下記のような方も起立性調節障害の症状が発生しやすい特徴としてあげられます。

  • 昔から朝が弱いと自覚がある方
  • 低血圧の方
  • 気候によって体調を崩しやすい方

これらの特徴を持つ方は、もともと自律神経の働きが弱かったり、血液の循環が良くない可能性があります。

症状が改善しても再発する可能性があるため、治療後も生活習慣や食生活など、注意して過ごす必要があるでしょう。

 

起立性調整障害の改善のポイント

起立性調節障害は、薬での改善が見込めない場合が多いため、まず日常生活の改善から取り組んでいくことが一般的です。

①1日に水分を2L 塩分10gを目安に摂る

この病気を発症している方の多くは循環している血液量が少ないため、量を増やすために積極的に補充をしましょう。

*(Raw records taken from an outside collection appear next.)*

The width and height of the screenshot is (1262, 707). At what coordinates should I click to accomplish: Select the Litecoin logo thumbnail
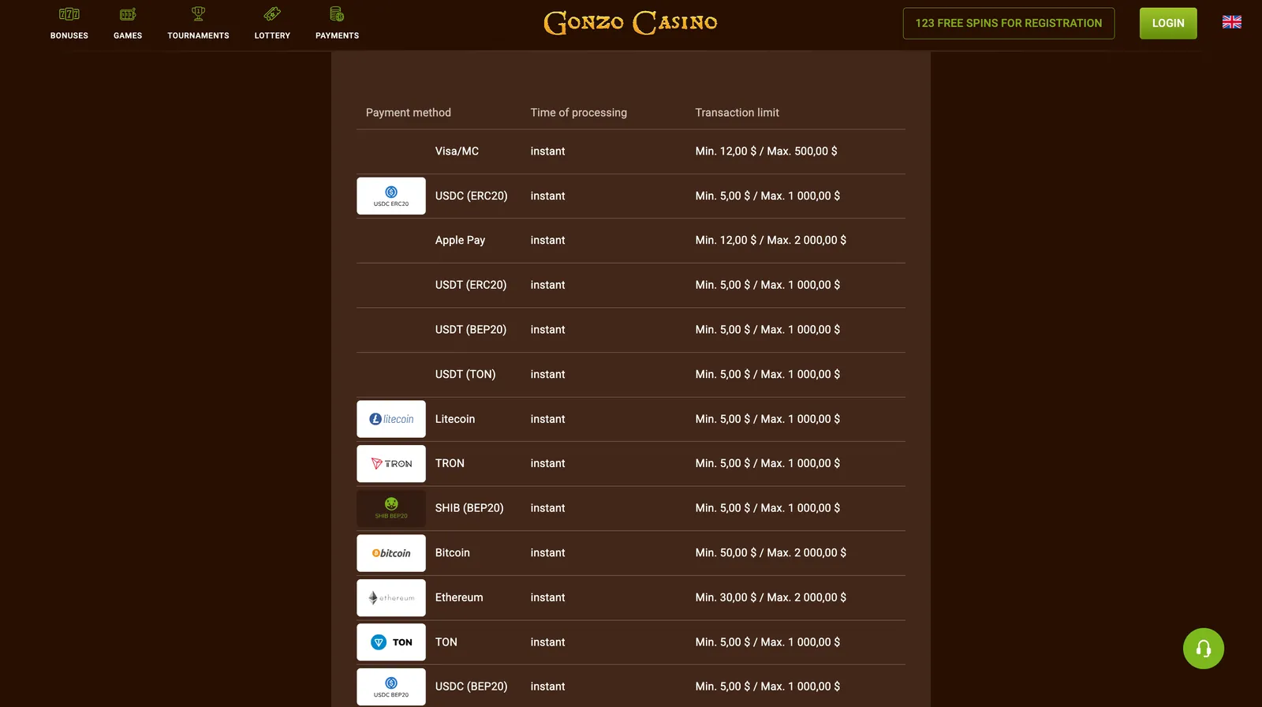click(x=391, y=419)
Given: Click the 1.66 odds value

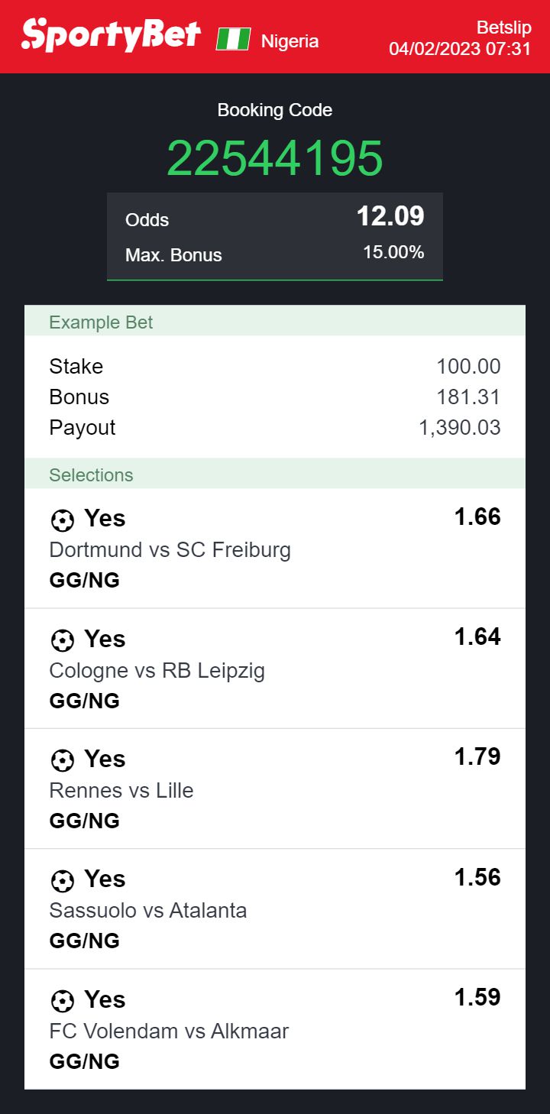Looking at the screenshot, I should pyautogui.click(x=477, y=517).
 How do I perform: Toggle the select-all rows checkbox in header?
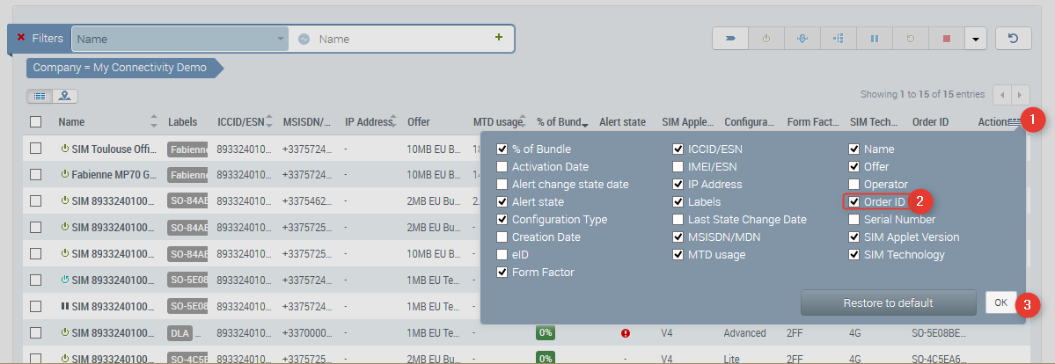point(36,122)
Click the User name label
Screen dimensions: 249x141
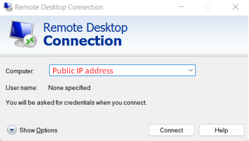point(22,88)
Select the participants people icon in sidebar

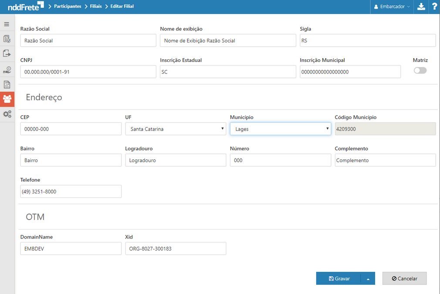pyautogui.click(x=7, y=99)
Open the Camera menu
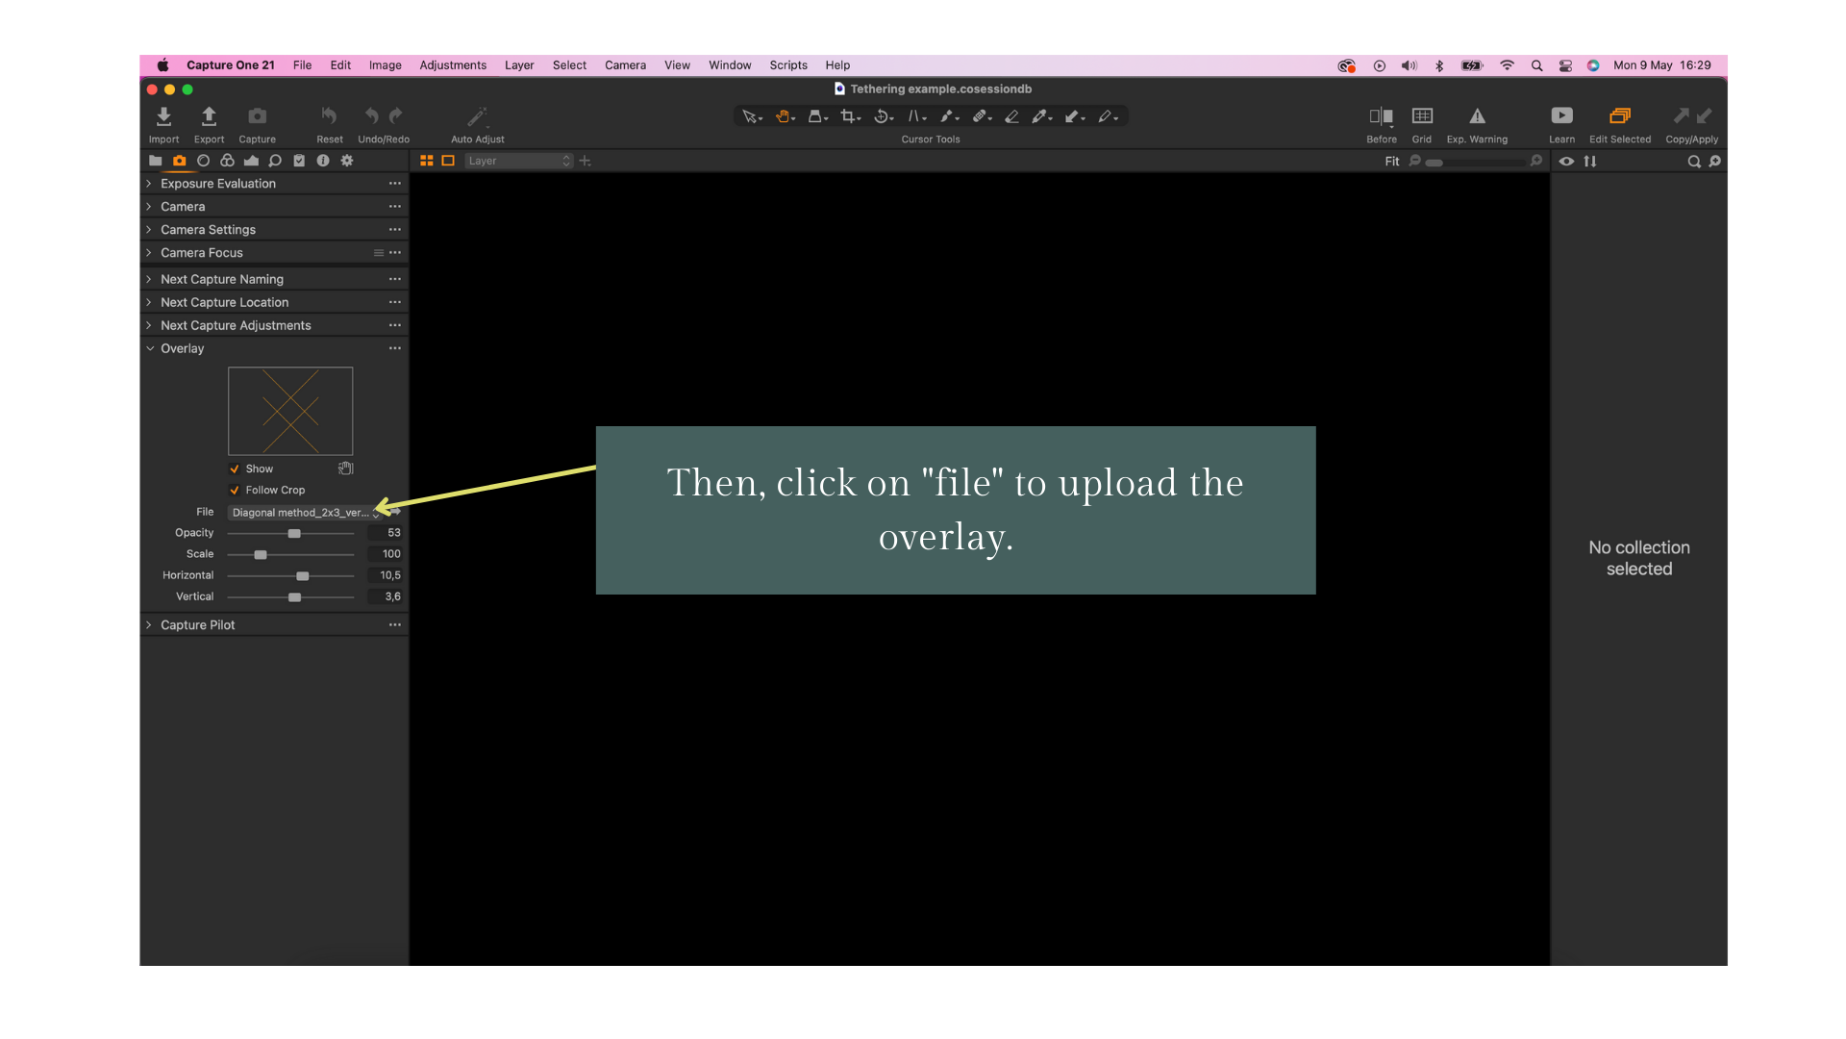 click(x=625, y=65)
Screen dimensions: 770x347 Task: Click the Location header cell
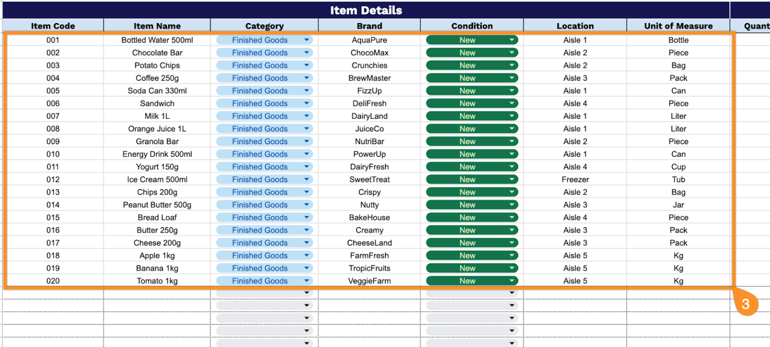574,26
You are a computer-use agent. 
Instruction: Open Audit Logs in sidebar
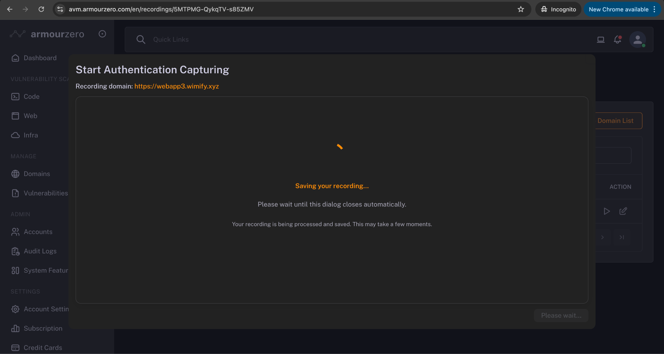click(x=40, y=251)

食欲がないからといって、食事を抜いてしまうとその分の塩分が不足してしまいます。

無理をする必要はありませんが、意識して食事を摂るようにしましょう。

②早めに就寝する

自律神経は姿勢にあわせて調節しようとするため、寝る姿勢をとることは活動のリズムを整えるのに有効です。

また寝つきが悪い時は、頭の中で不安に思っていることを考えてしまいがちです。

布団に入る前に、頭の中の不安を全てノートに書き起こしてみましょう。

一度吐き出すことによって、比較的不安な気持ちが軽減されるので、是非試してみてください。

③長時間の立位は避ける

立位が長時間続くと、下半身に血液がたまってしまい、脳にいく血液が不足してしまうため、できるだけ避けるようにしましょう。

通勤中の電車の中など、立つ時間が長くなってしまう時は、足を動かしたり、足をクロスさせると下半身に血液がたまりづらくなり効果的です。

ストレスコントロールをする

自律神経系の疾患は心の影響を受けやすいため、ストレスは症状悪化の要因となります。

現在のストレスの原因が職場にあるのであれば、職場の方にも現状の報告や相談を行い、仕事の量などの検討をしてもらうことも必要になるでしょう。

その際、会社に迷惑がかかると考えてしまいますが、そのままの状況で仕事をすることで症状が悪化してしまうことの方が、会社にとって迷惑になります。

まずはしっかりと相談をし、自身の状況を理解してもらいましょう。

 

まとめ

今回は起立性調節障害の症状や、発症しやすい人の特徴、改善のためのポイントについて紹介してきました。

この病気は症状の程度にはよりますが、自律神経が整うにつれて、改善していくことがほとんどです。

治療をしっかり受けることで、軽度であれば1〜3年で症状は軽くなり、日常生活に支障がでる中等度でも1年後に治る確率は50%、2〜3年後だと80%程度で改善します。

ただ再発の可能性もあるため、自律神経が乱れる生活にならないように注意が必要です。